One of the first forces of change came with the wave of Evangelical fervour that swept the country in the early part of the century. Evangelicals hoped to find a Christian path in all their actions, including the details of daily life: a true Christian must ensure that the family operated in a milieu that could promote good relations between family members and between the family members and their servants, and between the family and the outside world. The home was a microcosm of the ideal society, with love and charity replacing the commerce and capitalism of the outside world. This dichotomy allowed men to pursue business in a suitably capitalist perhaps even ruthless fashion, because they knew they could refresh the inner man by returning at the end of the day to an atmosphere of harmony, from which competition was banished. This idea was so useful that it was internalized by many who shared no religious beliefs with the Evangelicals, and it rapidly became a secular norm.

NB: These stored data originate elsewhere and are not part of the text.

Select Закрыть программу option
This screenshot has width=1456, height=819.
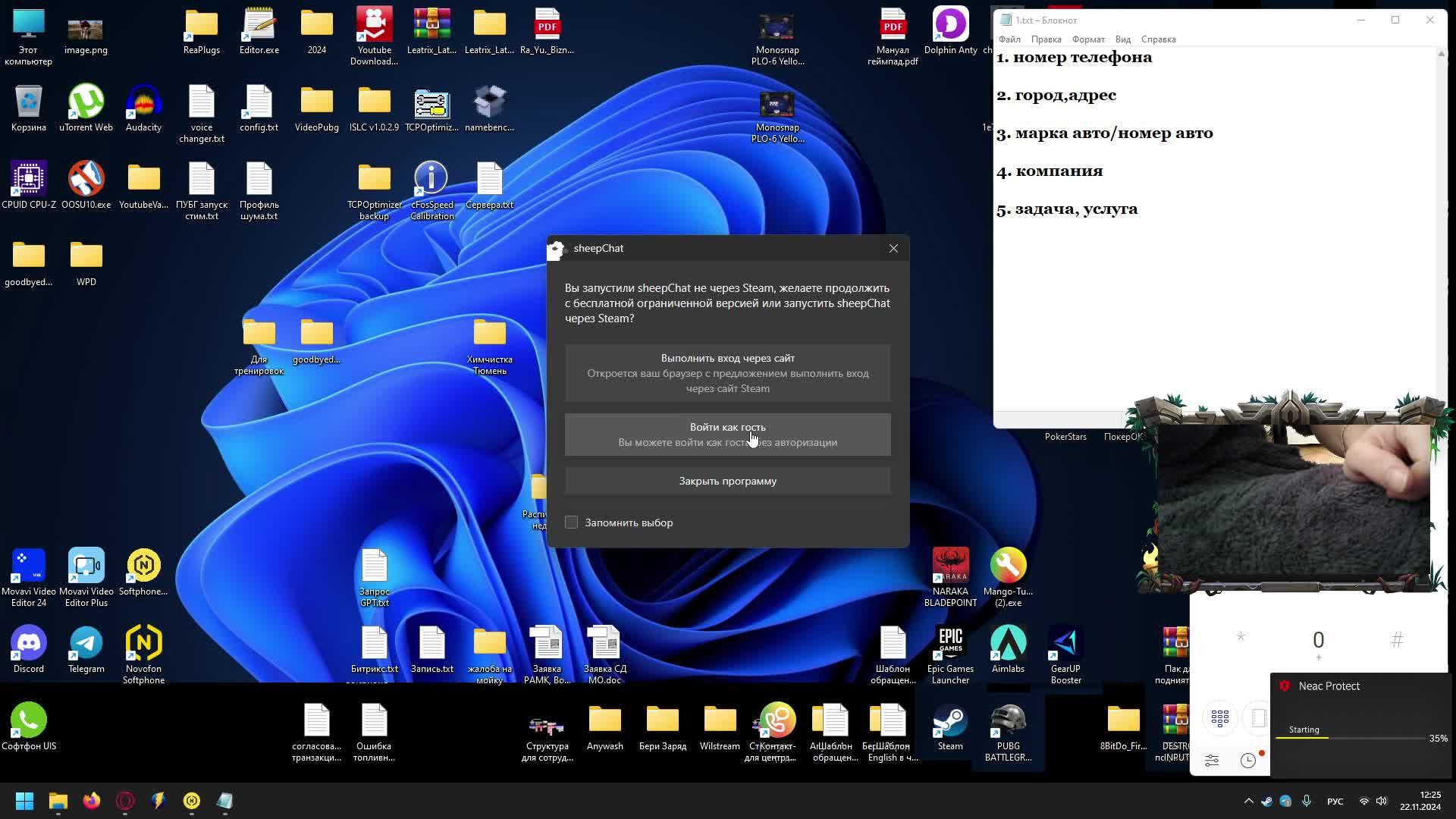(728, 480)
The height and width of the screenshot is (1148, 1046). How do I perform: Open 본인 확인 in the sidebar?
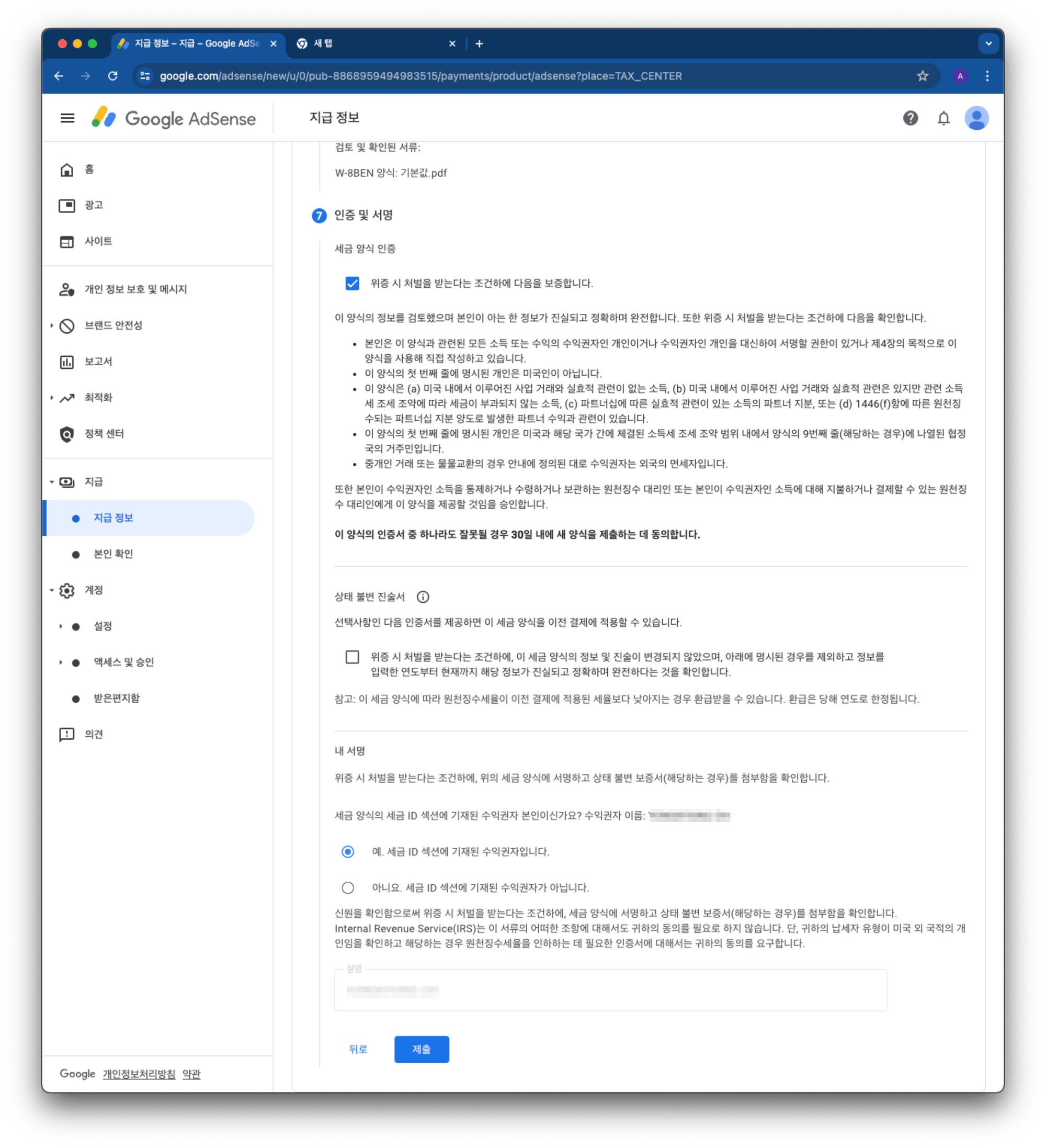coord(113,554)
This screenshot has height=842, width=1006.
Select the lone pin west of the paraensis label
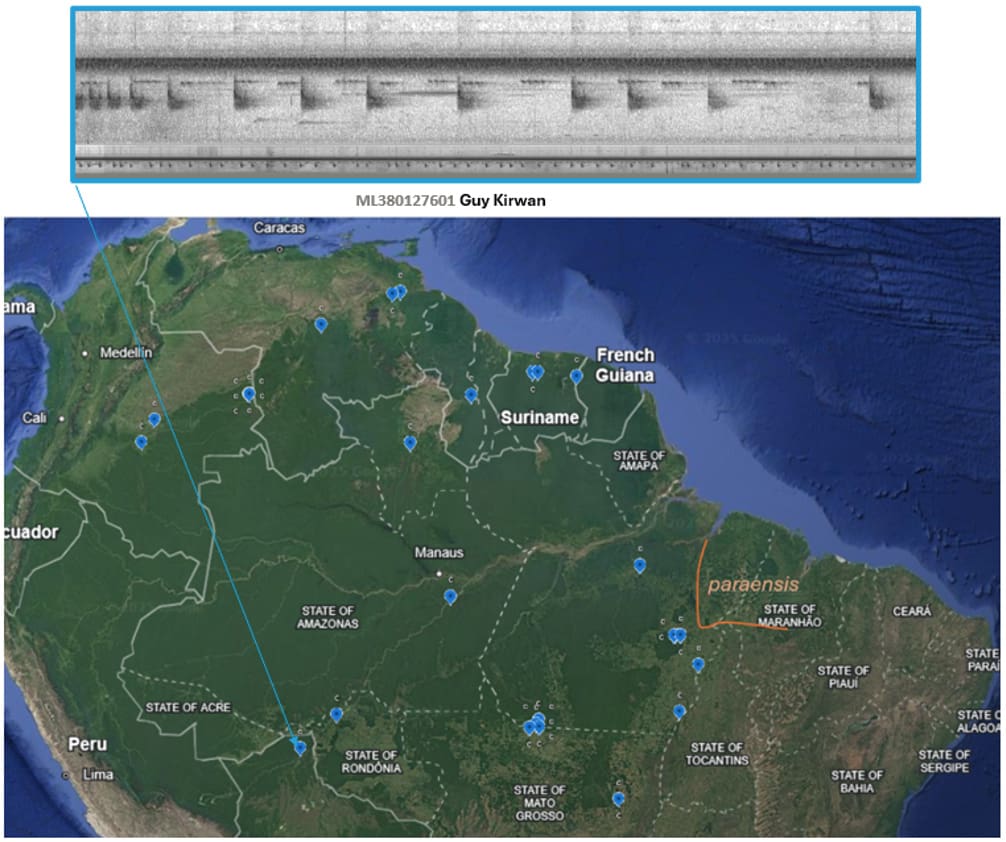click(639, 565)
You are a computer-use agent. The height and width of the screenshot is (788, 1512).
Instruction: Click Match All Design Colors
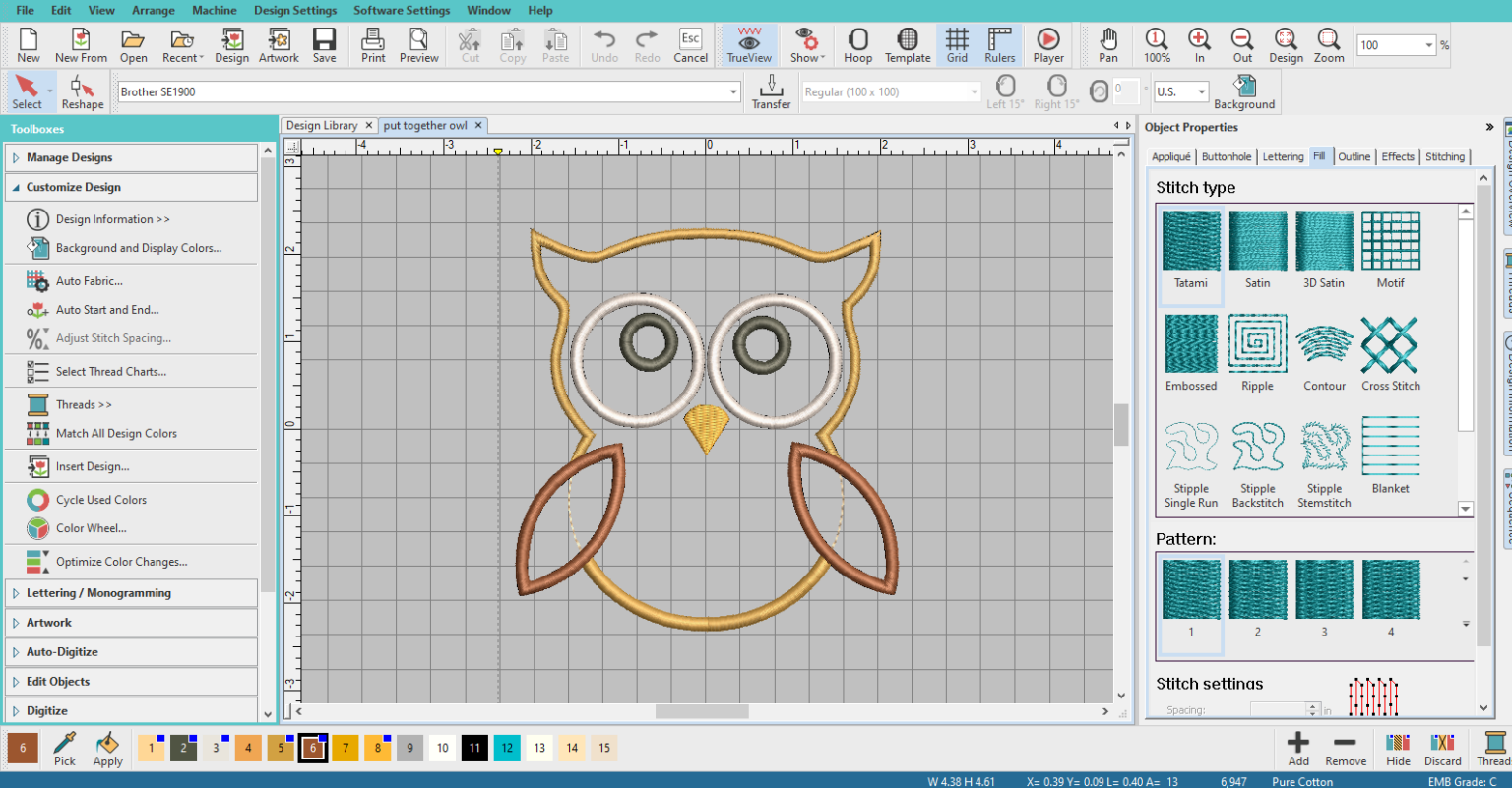(x=116, y=433)
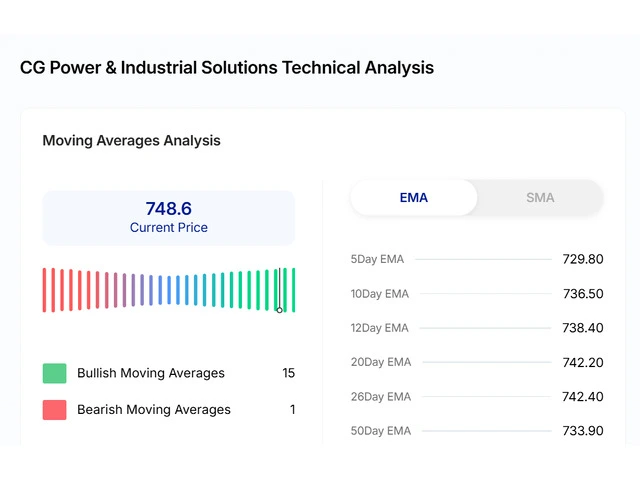The width and height of the screenshot is (640, 480).
Task: Select the 10Day EMA row label
Action: pos(379,294)
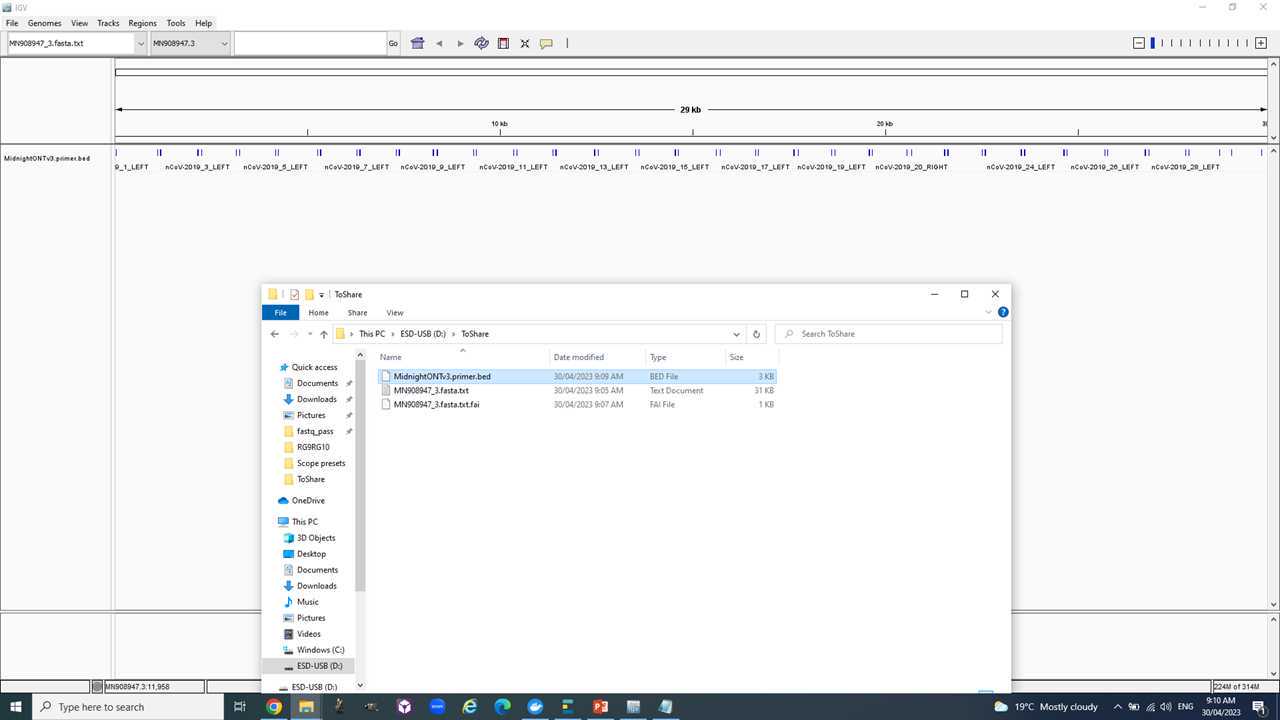This screenshot has height=720, width=1280.
Task: Click the resize tracks to fit icon
Action: pos(524,43)
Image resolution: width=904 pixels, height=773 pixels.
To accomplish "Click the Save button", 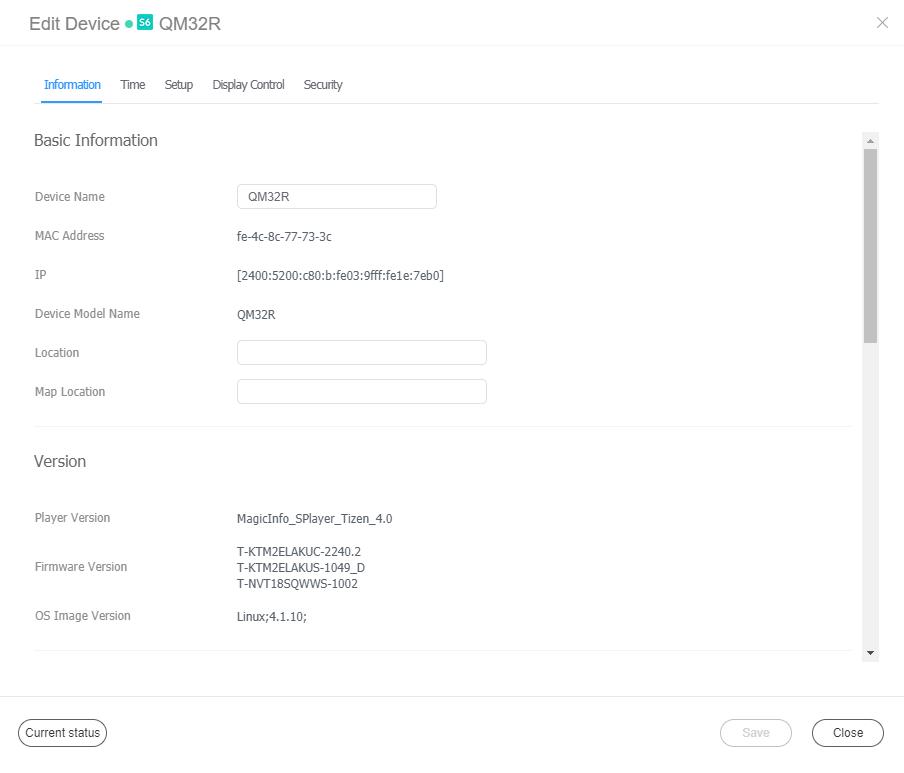I will coord(755,732).
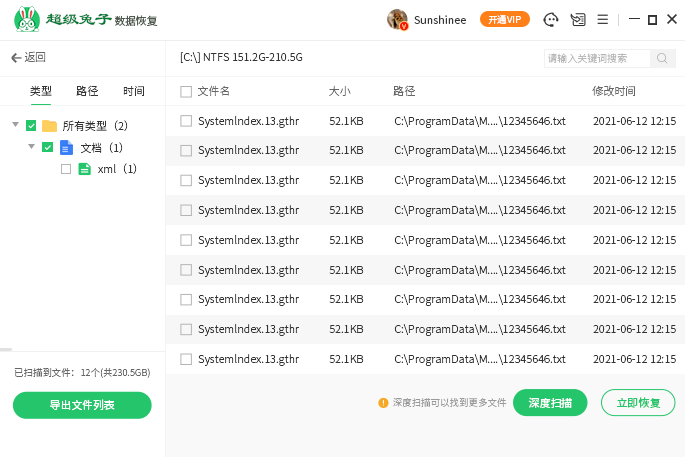This screenshot has height=457, width=685.
Task: Switch to the 路径 tab
Action: pyautogui.click(x=87, y=91)
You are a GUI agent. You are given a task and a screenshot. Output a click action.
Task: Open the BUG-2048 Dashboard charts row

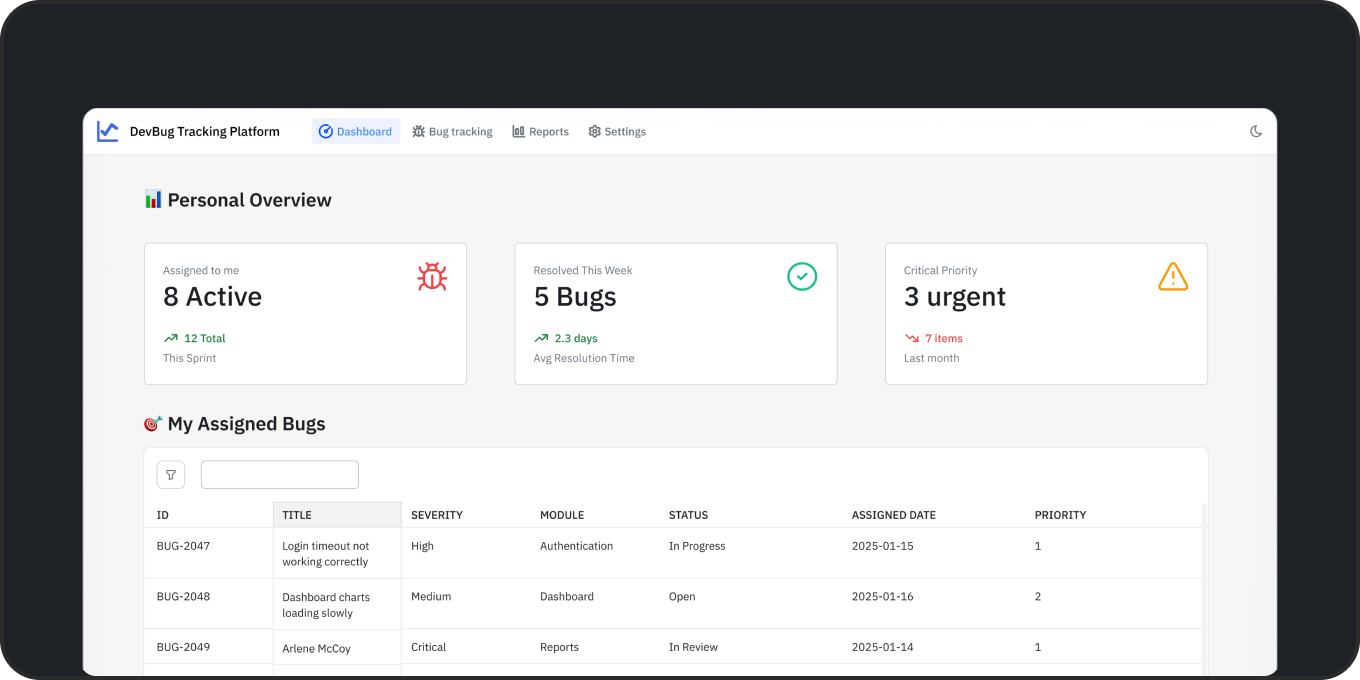pos(326,605)
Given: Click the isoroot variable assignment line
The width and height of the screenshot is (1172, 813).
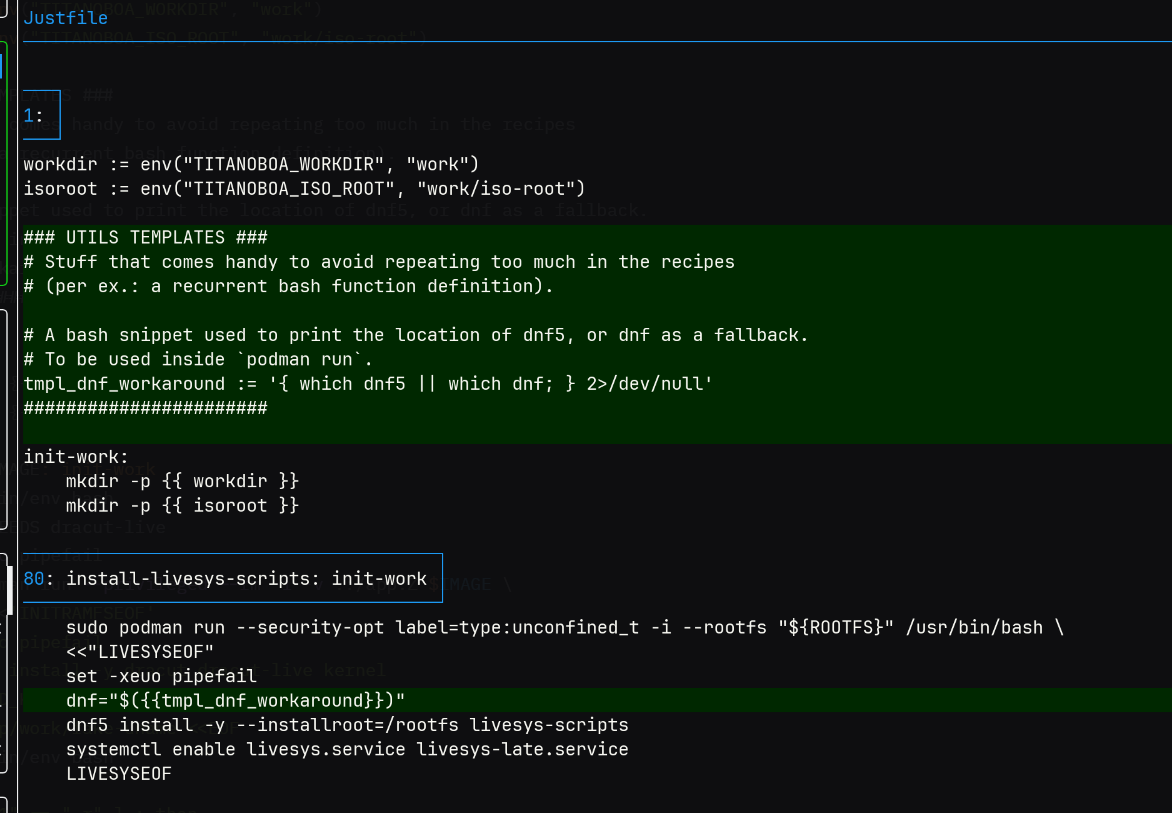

At the same time advances in technology were changing more traditional aspects of home life. With improved sanitation and hygiene, child mortality was falling. The middle classes had more disposable income, and thus anxiety about the fundamentals of life enough food, affordable light and heat diminished. With the increase in child survival rates came coincidentally the gradual phasing out of the apprenticeship system for middle-class professions such as medicine and the law, which meant that for the first time many parents could watch their children reach adulthood in their own homes. The Romantic movements creation of the cult of innocence promoted an idealized view of childhood, and produced what has sometimes been referred to as the cult of the child: the child-centred home was developing.

That work was moving outside the home was the third essential factor in the creation of nineteenth-century domesticity. Previously, many of the working classes had found occupation in piecework, which was produced at home. With the coming of the factories, work moved to a place of regimentation and timekeeping. The middle classes too had been used to work at home: at the lower end of the scale, shopkeepers lived above their shops; slightly higher up, wholesalers lived above their warehouses. Doctors and lawyers had consulting rooms at home, as did many other professionals. Women who had helped their husbands with their work serving in the shop, doing the accounts, keeping track of correspondence or clients were now physically separated from their husbands labour and became solely housekeepers. Slowly the cities became segregated: those who could afford it no longer lived near their work. An early example was the suburb of Edgbaston, on the edge of Birmingham, planned in the early part of the century by Lord Calthorpe to provide genteel homes for the middle classes, and proudly known as the Belgravia of Birmingham. Its homes were for the families who owned and ran the industries on which the town thrived but who did not want to live near them. The leases for houses in Edgbaston were clear: no retail premises were permitted, nor was professional work to be undertaken in these houses. Edgbaston was the first residential area that assumed that people wanted to live and work in different locations. Over the century this same transformation occurred across the country. In London the City became a place of work, the West End a place of residence; gradually, as the West End acquired a work character too, the suburbs became the residential areas of choice.